¿Tienes poca energía?, ¿te cuesta mucho más que antes levantar cargas pesadas? ¿has perdido vitalidad?, ¿te falta chispa en las cuestas?… Seguro que te has olvidado de alimentar a tus músculos, no esperes más y dales el alimento que necesitan ya.
Pues la verdad es que sólo comiendo no te van a crecer los músculos ni te vas a poner fuerte, pero lo que sí está demostrado es que si no comes de la forma adecuada no vas a lograr que tu musculatura “luzca” como podría hacerlo, ni vas a recuperarte rápido después del esfuerzo, ni vas a tener vitalidad. Así que más te vale equilibrar tu dieta y ponerte en acción de inmediato… antes de que tus músculos te devoren vivo.
¿CÓMO LE DOY DE COMER A MIS MÚSCULOS?
Tu musculatura es el motor de tu cuerpo, el sistema que transforma los alimentos que ingieres en rutas de bici, carreras por tu parque o levantamientos de pesas. Por tanto, al igual que el motor de tu coche necesitan de una serie de elementos para garantizar su funcionamiento correcto, esencialmente el combustible adecuado y las piezas de recambio que van sustituyendo a las que se gastan cada cierto tiempo. Pero tu cuerpo es mucho más complejo que cualquier vehículo a motor, por sofisticado que parezca.
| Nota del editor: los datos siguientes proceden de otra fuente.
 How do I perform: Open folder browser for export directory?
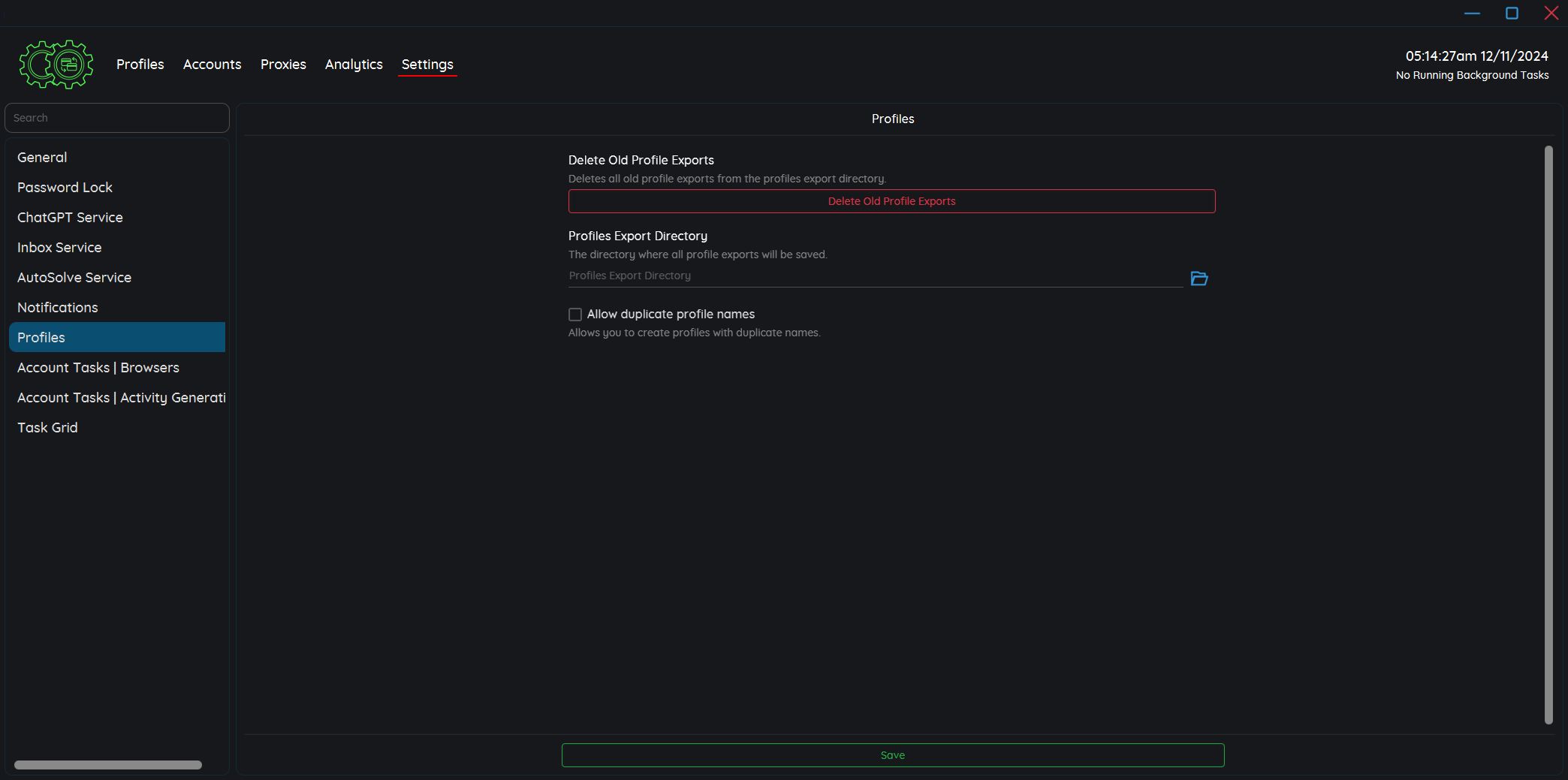click(1199, 279)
Sus mecanismos no son tan simples.
De entrada tiene la posibilidad de utilizar cualquier principio inmediato como combustible, dependiendo del tipo de esfuerzo que realice y de la disponibilidad de cada elemento. ¿Te imaginas que si tu coche se quedara sin gasolina fuera capaz de convertir alguna pieza en combustible? ¿Te haces a la idea de lo que sería que de repente, con la aguja del fuel a cero, desapareciera un retrovisor y volvieras a tener gasolina? Tu cuerpo es capaz de hacer algo similar. Tu coche no. A tus músculos tienes que suministrarles de todo. Si hablamos de los tres grupos de nutrientes tenemos que darles:
No importa que tus músculos metabolicen grasa, hidratos de carbono o proteínas como forma energética, porque el resultado de cualquiera de los tres es el ATP o adenosintrifosfato, una molécula de alta energía que procede principalmente de la glucosa, pero también puede obtenerse desde las grasas y desde las proteínas. Los procesos que dan como resultado el ATP pueden ser aeróbicos o anaeróbicos, según la intensidad del movimiento, y se dan dentro de las mitocondrias, que son los hornos quemadores de alimentos contenidos en las células y más abundantes en el tejido muscular que en el resto de tejidos de tu cuerpo.